* _Input data_:
*-*-*
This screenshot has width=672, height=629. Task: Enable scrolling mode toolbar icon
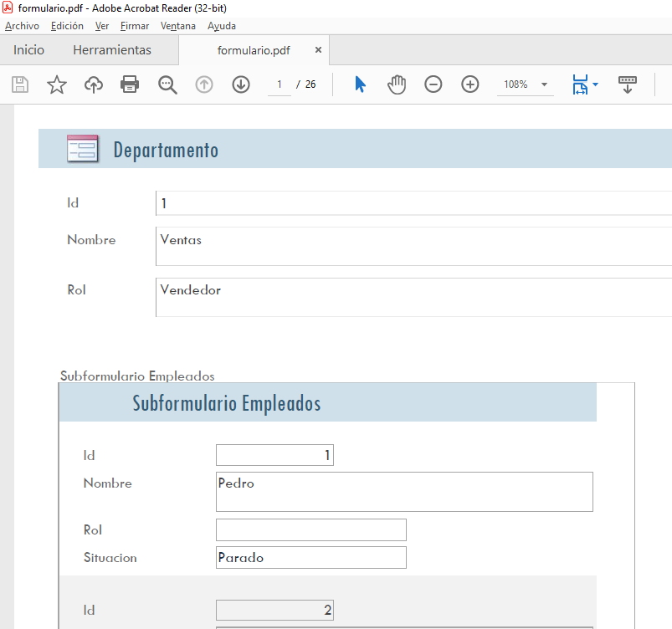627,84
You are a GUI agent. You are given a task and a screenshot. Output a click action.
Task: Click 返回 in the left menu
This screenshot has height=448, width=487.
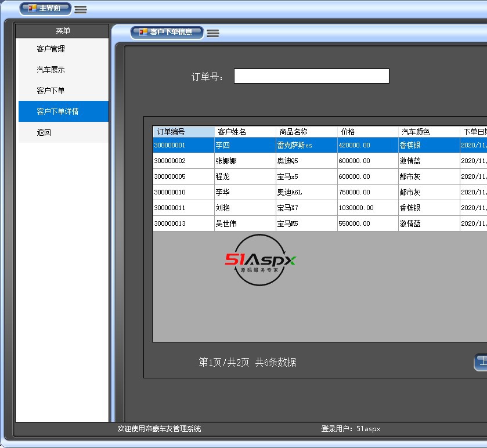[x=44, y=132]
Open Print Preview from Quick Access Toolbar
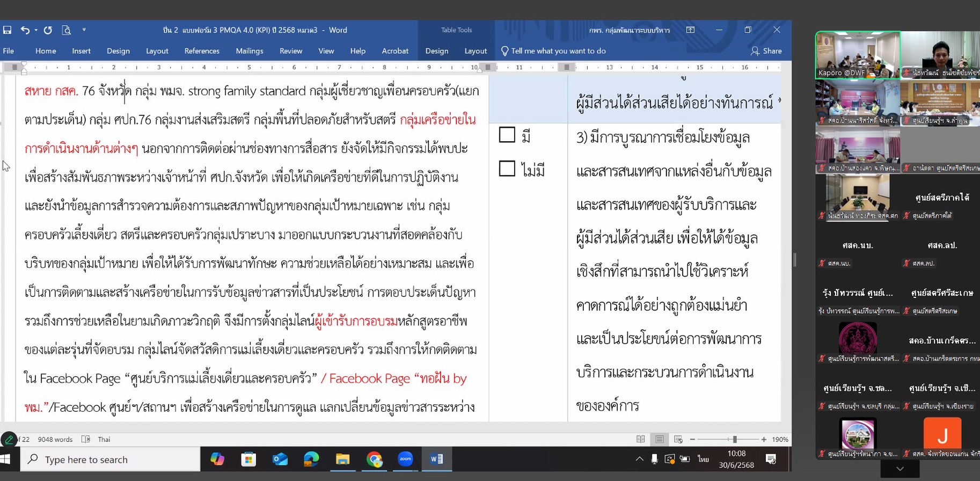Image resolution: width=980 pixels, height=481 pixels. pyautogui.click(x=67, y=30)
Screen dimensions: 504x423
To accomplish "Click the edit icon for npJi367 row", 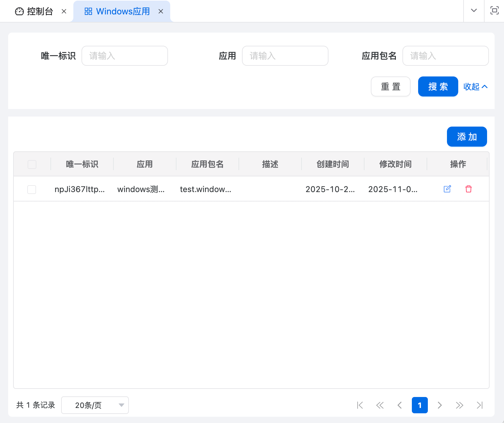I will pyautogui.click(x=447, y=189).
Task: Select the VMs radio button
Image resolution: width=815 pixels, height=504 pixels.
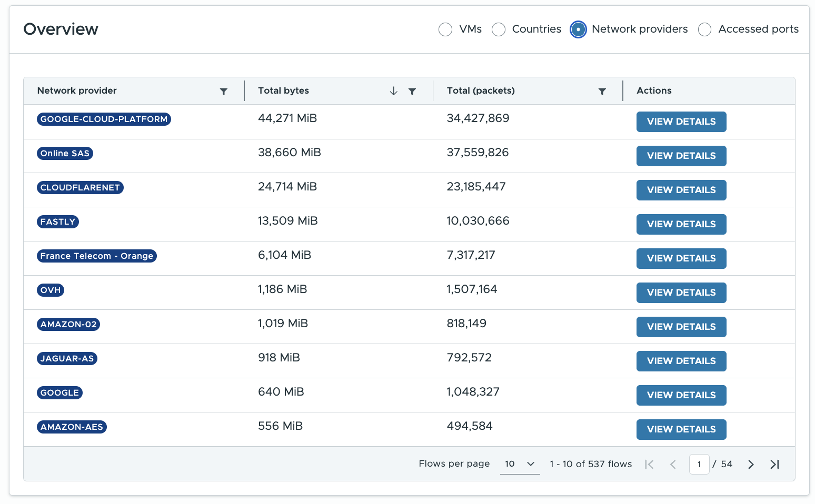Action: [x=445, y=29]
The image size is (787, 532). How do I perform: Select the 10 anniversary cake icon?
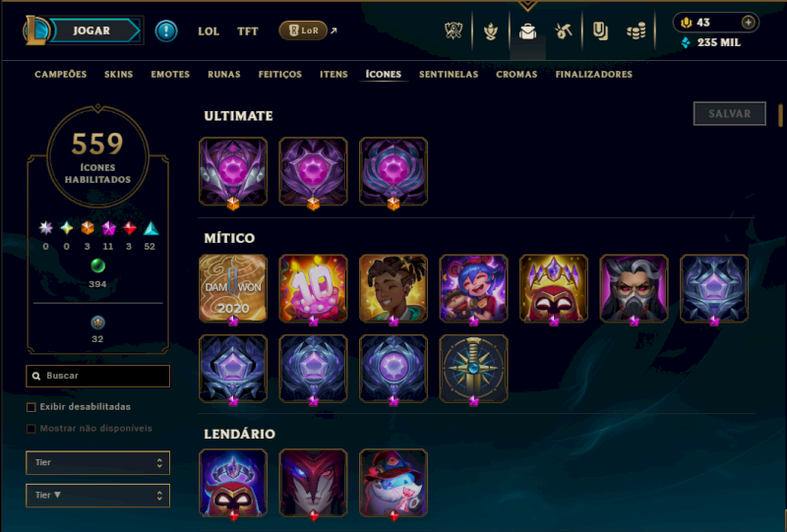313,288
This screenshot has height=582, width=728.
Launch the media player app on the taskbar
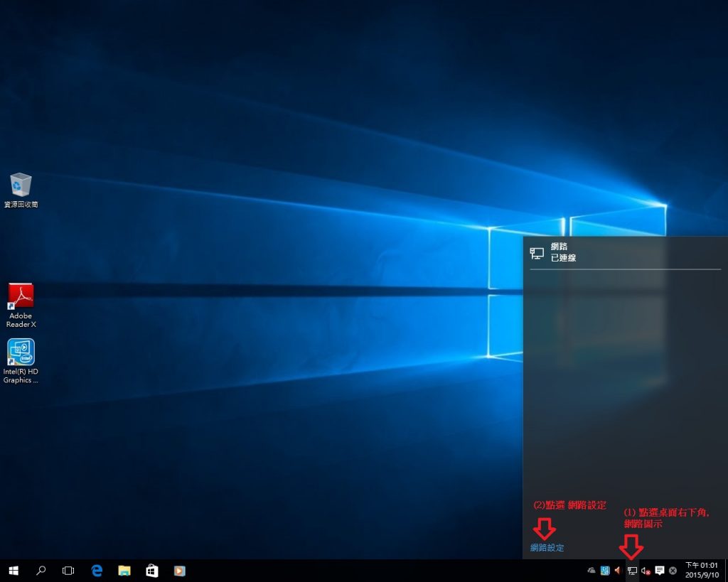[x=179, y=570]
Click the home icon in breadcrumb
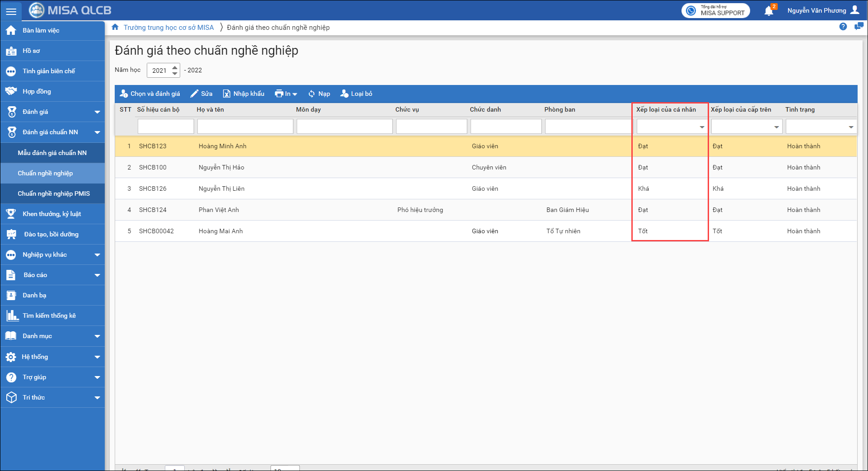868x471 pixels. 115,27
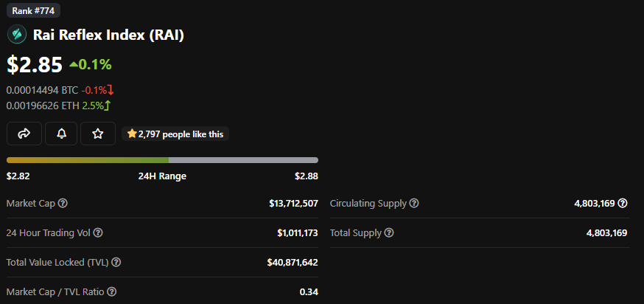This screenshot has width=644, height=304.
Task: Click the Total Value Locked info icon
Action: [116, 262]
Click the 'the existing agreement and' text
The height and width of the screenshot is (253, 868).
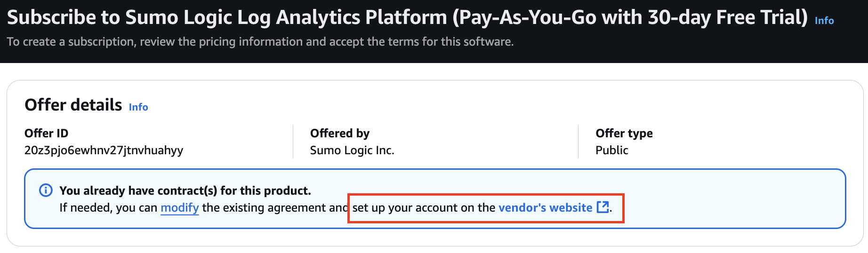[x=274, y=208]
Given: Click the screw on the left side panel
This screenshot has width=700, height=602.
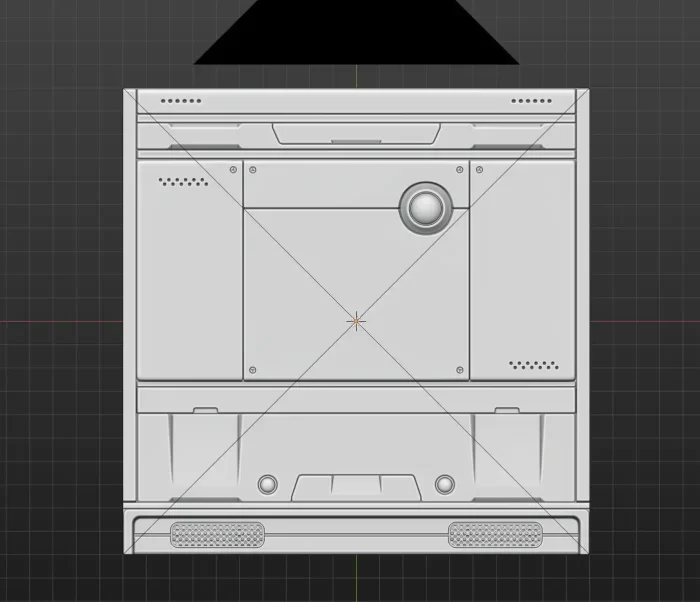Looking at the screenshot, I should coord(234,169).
*-*-*
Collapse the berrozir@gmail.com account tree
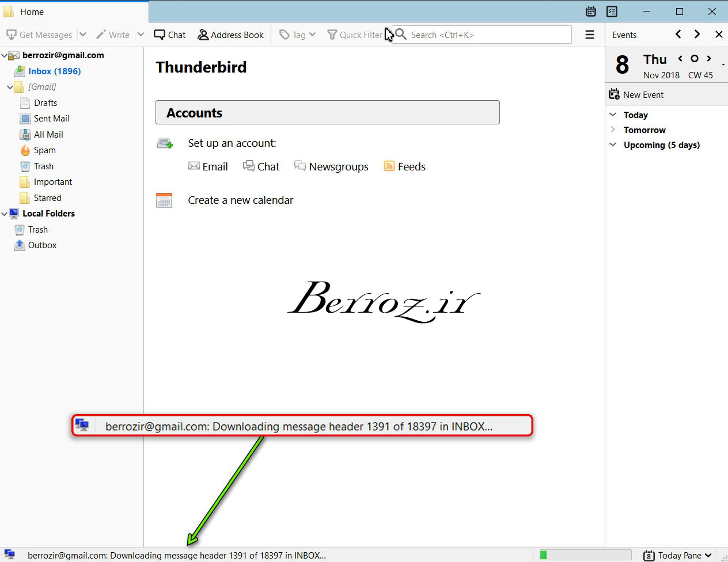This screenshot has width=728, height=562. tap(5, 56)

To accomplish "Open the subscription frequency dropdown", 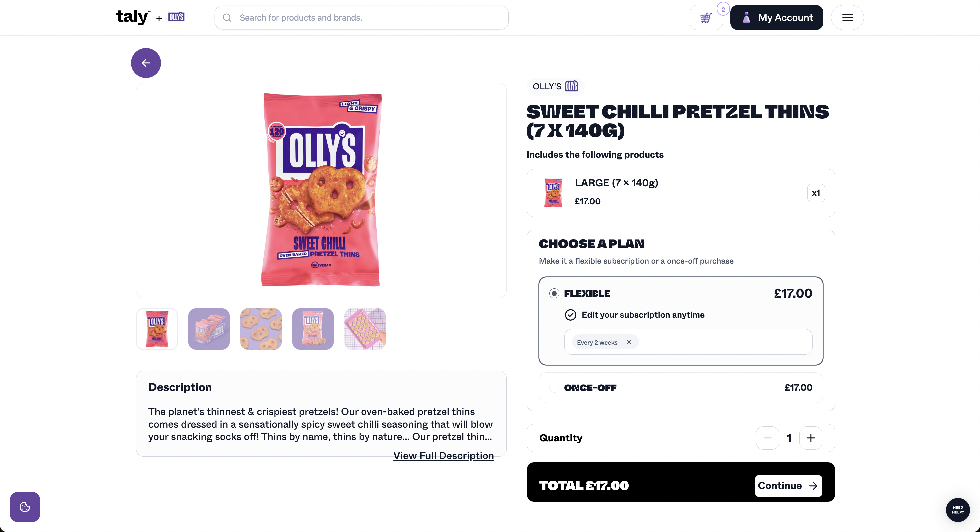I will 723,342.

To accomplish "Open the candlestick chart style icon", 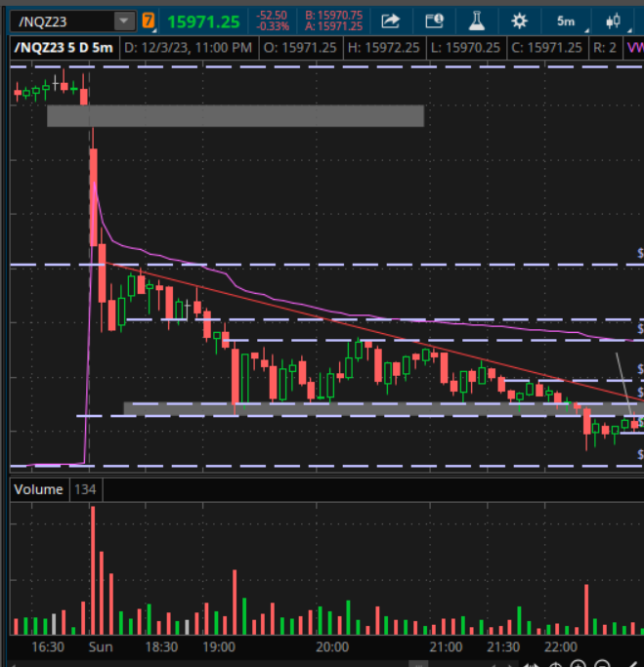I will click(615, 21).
*-*-*
* _Problem to solve_:
Within the material above, find the part that opens with the line containing "You are a GUI" and closes with the line containing "Screen dimensions: 504x423", and reproduce it exactly without the pictures.

* _Task response_:
You are a GUI agent. You are given a task and a screenshot. Output a click action.
Task: Click 返回 in the left menu
This screenshot has height=448, width=487.
[x=44, y=132]
Open Print Preview from Quick Access Toolbar
Image resolution: width=980 pixels, height=481 pixels. pyautogui.click(x=67, y=30)
Screen dimensions: 504x423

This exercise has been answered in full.